By Pooja Senthamaraiselvan – Art in Tanzania internship
Tanzania is making great strides in reducing child mortality, but has demonstrated slower progress in reducing neonatal deaths. There has been a declining trend in NMR over the past decade but it indicates a very gradual improvement. In order to meet the Millennium Development Goal (MDG) 4 for child survival, the number of newborn deaths in Tanzania must be greatly reduced. At the current rate of progress, Millennium Development Goal 4 could be met, if more attention is given to newborn survival .
Most neonatal deaths are due to preventable and treatable causes.

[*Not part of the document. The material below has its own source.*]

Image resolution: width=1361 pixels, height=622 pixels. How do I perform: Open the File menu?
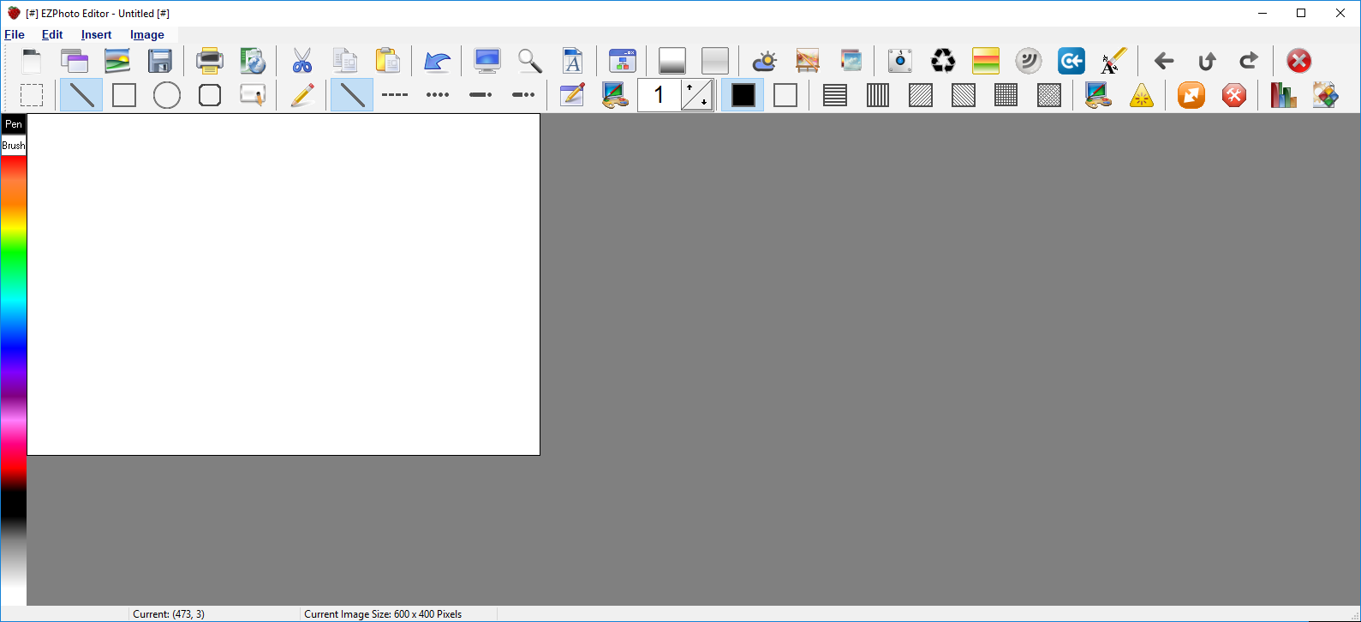click(x=15, y=35)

Up to two-thirds of newborn lives could be saved if essential care reached mothers and babies . Hence, there are opportunities to lower mortality rates even further with interventions at both the health facility level and the community level in Tanzania to ensure better healthcare provision to these parties.
This will mainly require implementing improvements in resources for maternal and neonatal care in terms of quality, availability, accessibility, and affordability as well as creating more awareness about birth plans for labour and delivery among the people in Tanzania, particularly pregnant women.
Actions at the health facility level to save newborn lives
- Improve infrastructure and supplies – ensuring every district hospital has a neonatal unit, practices Kangaroo Mother Care (KMC) and all health facilities have functional equipment and essential drugs such as gentamicin for treating neonatal sepsis
- Recruit and retain quality staff – filling vacant posts and addressing turnover among existing staff; ensuring competence in key skills such as neonatal resuscitation
- Improve guidelines and service delivery – establishing or improving procedures for routine postnatal care and management of preterm and sick newborns
- Integrate services – linking emergency obstetric services with newborn care and improving transport and referral mechanisms
- Use data locally for quality improvement – recording and auditing neonatal deaths and stillbirths 
Actions at the family and community level to save newborn lives
- Identify a means to reach every mother and baby in the early postnatal period (within the first two days after birth)
- Invest in primary health care at the village level by ensuring appropriate supervision, remuneration and working conditions for village health workers
- Strengthen community – Integrated Management of Childhood Illness (IMCI) to effectively reinforce healthy behaviours, recognition of danger signs and timely care seeking, to identify harmful traditional practices and awareness of key newborn health packages, such as routine postnatal care, KMC and IMCI
- Engage communities in birth preparedness, including planning to give birth at a health facility and emergency transport
- Reduce the economic burden of a facility birth on women and their families 
These actions depend on leadership at all levels. Tanzania’s decentralised health system ensures that public health interventions are linked to those who need them but more effort is needed to integrate newborn health packages into district level budgets and planning. Newborn lives can be saved by implementing appropriate policies, improving staffing levels and supervision in health facilities and providing an enabling environment for community-level care.
There is an immediate opportunity for Tanzania to implement the recommendations within the Road Map/One Plan to improve newborn health from the highest level in both public and private health facilities and to infl uence the care newborns receive at home.
Tanzania’s future depends on the ability of these newborns to survive and thrive. This situation analysis sheds light on the current state of care and the opportunities to save lives. While better data, policy change and revised guidelines will make a difference, it takes people to act to save newborn lives. Will you use this information to become a champion of the country’s most vulnerable and precious citizens?